Legacy in Action
After his retirement, my father-in-law wanted to write a book. He wanted to note down for posterity all the lessons he had learned in his very productive professional life, and he wanted the book to be his legacy. However, life got in the way, and by the time he died a few years ago, the book remained unwritten.
My father-in-law was a wonderful person. He mentored nearly everyone he met. He gave feedback in such a way that you wanted to change, wanted to be a better person, and wanted to take his advice to heart. You were even grateful that he pointed out your mistakes! What struck me after he died is that he did not need to write a book to leave behind a legacy.
His legacy was in his actions.
I often think back on a time when I was given one of the greatest gifts of kindness—a real lesson in life I will never forget. In this case, it was when I was doing something quite wrong, and someone reached out to me through his simple, but powerful genuineness and care.
A few years ago, I hired a man in his mid-fifties who showed up at our door asking if he could rake our leaves for cash. His name was Michael. He came to our house at least once a week, but often at odd times (sometimes while we were having dinner, several times before I had gotten dressed in the morning, and often while I was on a business call). He was a kind man and a hard worker. But I began to get impatient and irritated when he showed up unannounced.
Michael arrived at our house the morning after the 2016 presidential election. While half the country was celebrating, I was in a state of shock—lost in sadness. When the bell rang, I gathered myself up to answer the door and was immediately overcome with anger. It was a wild, quick sort of rage. Before I could contain myself, I shouted at Michael, “Get off my porch!” I walked into his space, pointing my finger towards his chest. He started to say something, but then backed away, turned around and walked slowly down the steps. I then realized what I had done. I was horrified, and I couldn’t take it back. I stood there, not knowing what to do. As I saw him walk around the corner, I yelled out, “Michael!” He stopped and looked directly at me. I couldn’t speak. I just stood there. Maybe my eyes revealed something.
He then did the most remarkable thing. He took a step forward and calmly, with a genuine sense of warmth and forgiveness that I will never forget, said: “It’s ok, Crystal. I know you’re hurting. We’re all hurting. It’ll be ok.” And he turned away and left.
Michael’s compassionate reaction to my angry outburst lives in my heart and mind. He helped me see more clearly into my own pain. I was then able to feel my shame and regret without getting stuck. Michael gave me a light with which to see myself and others. I am forever grateful. And it’s something I try to carry forward in my interactions with others.

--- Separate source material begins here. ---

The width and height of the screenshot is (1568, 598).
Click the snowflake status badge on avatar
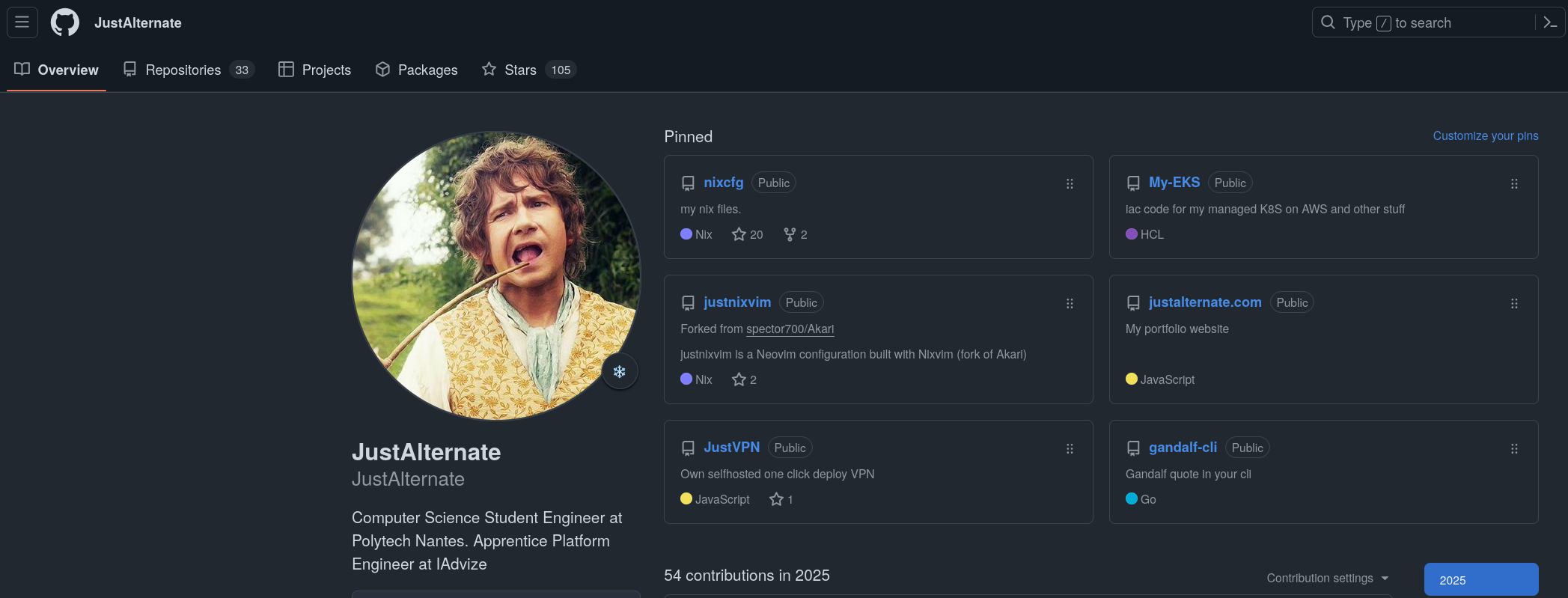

In my life, I’ve received other, simple acts of kindness from friends and loved ones as well as strangers and people I barely know. It isn’t just their kindness and generosity that matters, but that they showed me something. Even strangers can leave a mark in your life and teach you something about what it might mean to be a better person, a better human being in the world.
Many of us want to leave a legacy. We dream of doing something amazing, something the world will remember, something that matters. But what could matter more than showing up for the moments of your life, fully present and ready to respond to whatever is happening within and in front of you?
The legacy we seek is in our everyday actions.